The grass was soft and earthy, with well-worn patches from a season’s play. I padded around guiltily in my clandestine trainers. Big Andy handed me two of his woods; I tossed them down carelessly and they made small indentations in the surface. I drew breath sharply, but no shout came. He then disappeared into the small shed that adjoined the green, re-emerging seconds later with a white ball. Disappearing into a shed! Some people have all the self-confidence. If illegal walking on a bowling green wearing incorrect shoes merited a shout, I was sure that shed-disappearing would warrant at least something cruel and unusual.

The bowls police failed to leap out from behind a hedge and charge us with electric batons.

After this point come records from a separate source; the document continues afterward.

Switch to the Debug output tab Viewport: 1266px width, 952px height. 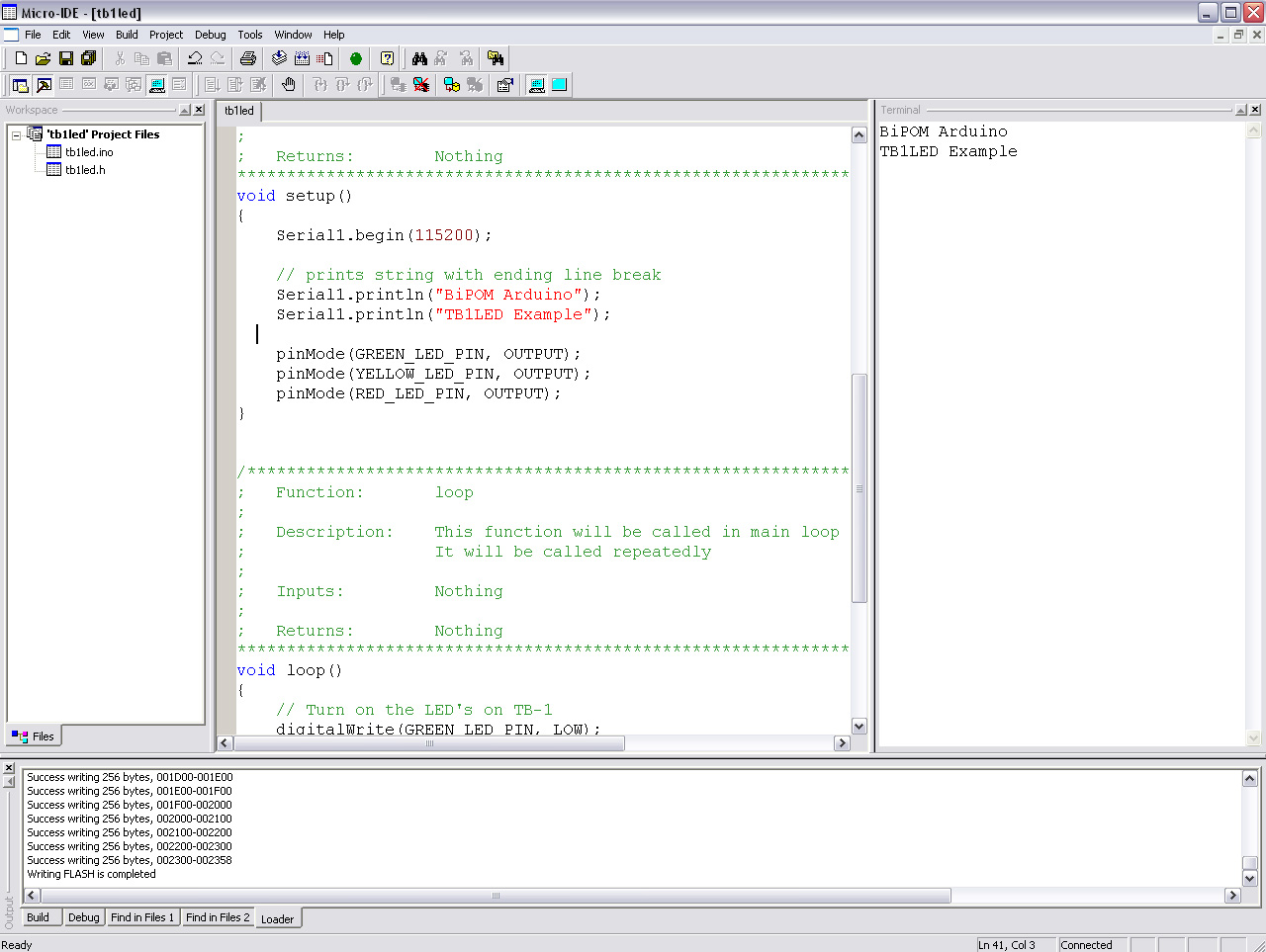coord(83,917)
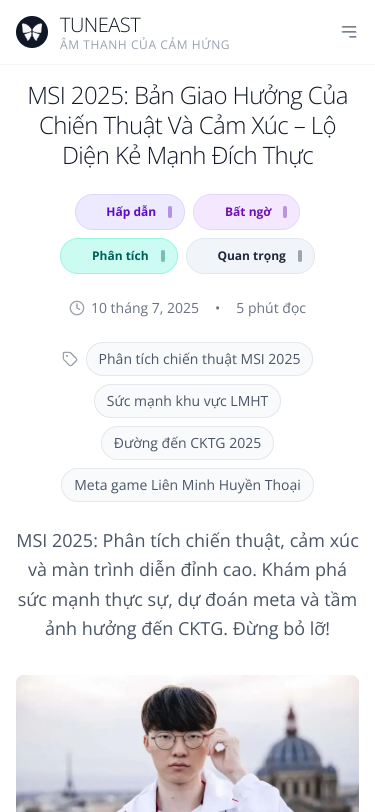Select the Quan trọng badge label
Screen dimensions: 375x812
[251, 256]
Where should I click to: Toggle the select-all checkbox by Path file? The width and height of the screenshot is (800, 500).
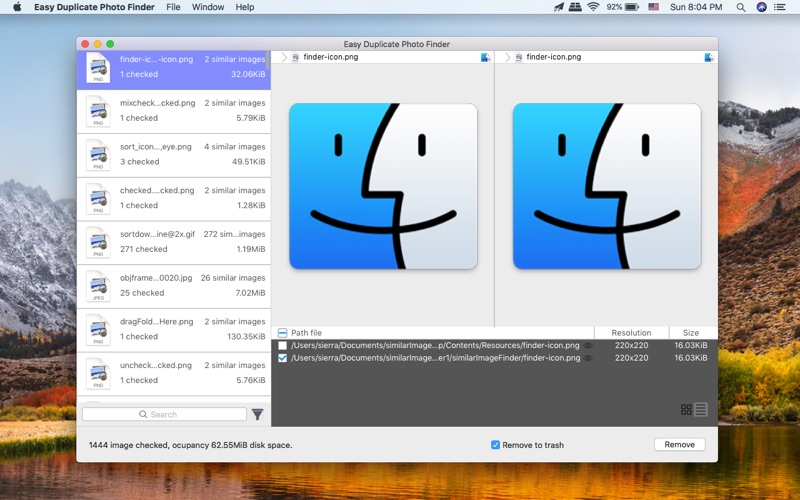point(283,333)
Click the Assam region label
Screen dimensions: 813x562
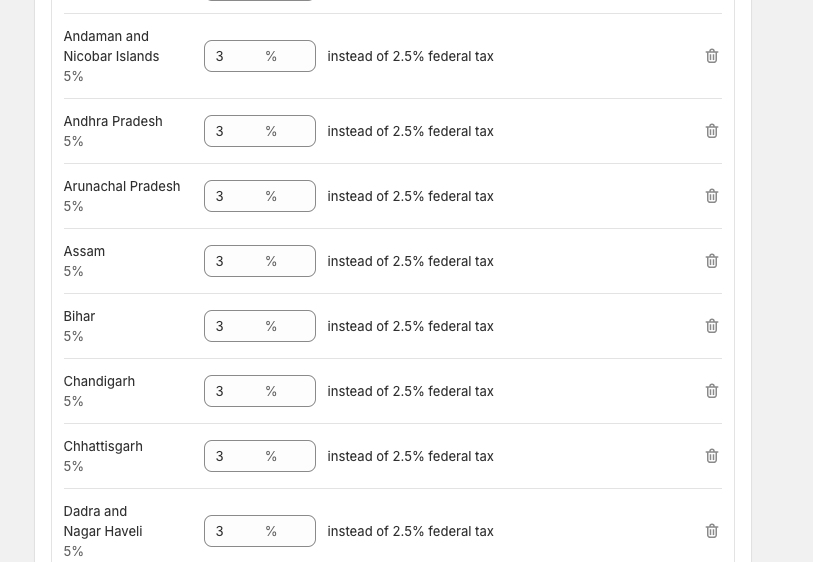tap(84, 251)
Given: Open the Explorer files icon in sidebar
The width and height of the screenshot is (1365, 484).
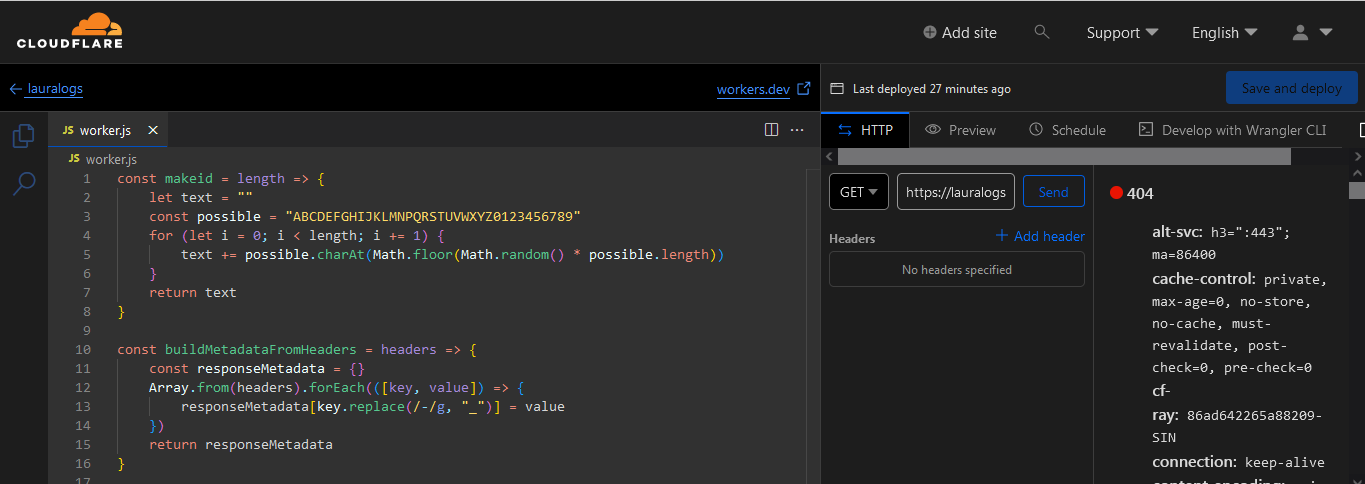Looking at the screenshot, I should [24, 136].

I picked up a single wood. It was wet from the grass, but felt comfortable in my hand, warm and smooth, not the wood of a guitar body, but a pleasing object nonetheless. I have nice dainty, nimble hands and I suspected that it might be slightly too large a size for them, and perhaps a little heavy for me to be totally sure of control. But I did not say anything for fear of bowls ridicule.

Big Andy, my tutor, lobbed the cott ahead to the other side – it bumped and bobbed on the grass. He then knelt and expertly pitched his wood, which rested intimidatingly close to the target. I watched Short Tony reappear from the pub, ambling up the short hillock and across the gravel car park with a tray of beers the colour of bowls shoes.

And then it was my turn. It is always good to give new things a try. But I couldn’t honestly see it being my sort of thing.

ONE

New towels for the old ceremony

‘Excuse me?’

There is a voice. I turn, surprised, from the post box to locate its source.

A man is ambling over from a small four-by-four thing. He is demonstrably from a town somewhere – it is one of those designer jobs that no genuine country-dweller from round here would dream of possessing. The engine chugs over, chug chug chug chug chug. He is clearly the source of the ‘Excuse me.’ I allow my letter to fall from my hand into the post box’s receptive womb, easing my wrist from its slot and giving my new acquaintance my full attention.

Silver-haired, he is wearing immaculate cream pressed slacks, which reveal that he is comfortably off and retired, and probably has a wife named Pat.